[EXCERPTED DATA]:
——————

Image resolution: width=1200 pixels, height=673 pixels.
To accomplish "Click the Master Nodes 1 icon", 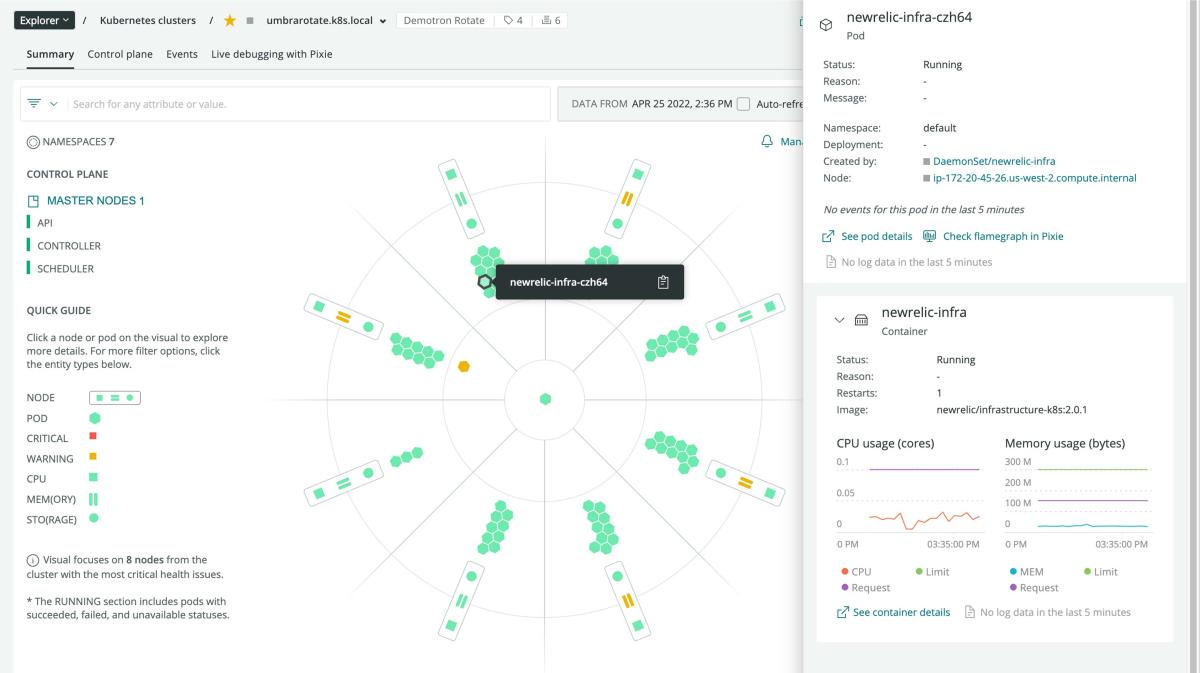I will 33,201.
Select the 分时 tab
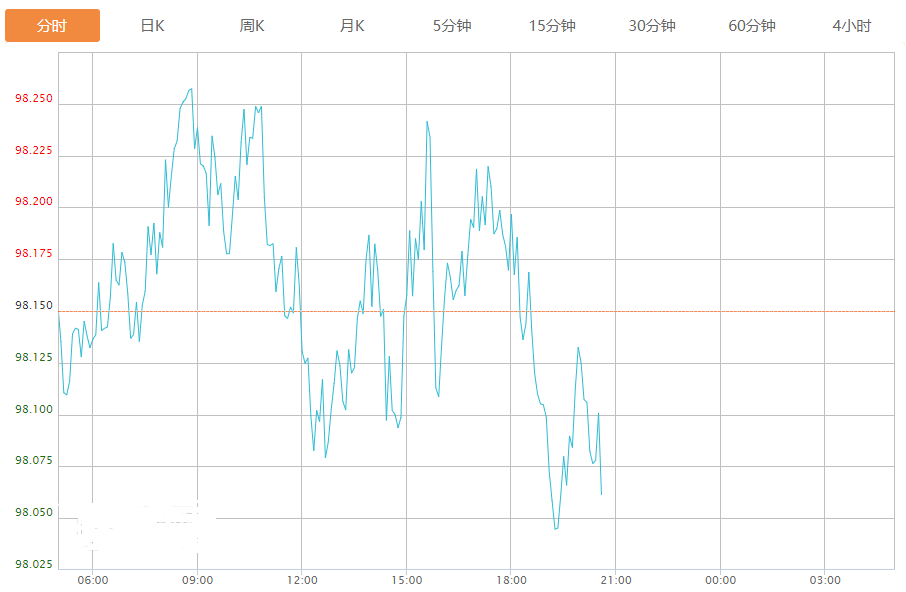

——————

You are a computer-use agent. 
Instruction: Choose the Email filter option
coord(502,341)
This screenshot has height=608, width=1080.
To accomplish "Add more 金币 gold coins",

——————

[PROBLEM DETAILS]:
Reproduce verbatim only the segment of the listing bounded by the line containing "Instruction: Choose the Email filter option" and the line containing "more 金币 gold", with both boundary lines included.

[ANSWER SPACE]:
Instruction: Choose the Email filter option
coord(502,341)
This screenshot has height=608, width=1080.
To accomplish "Add more 金币 gold coins",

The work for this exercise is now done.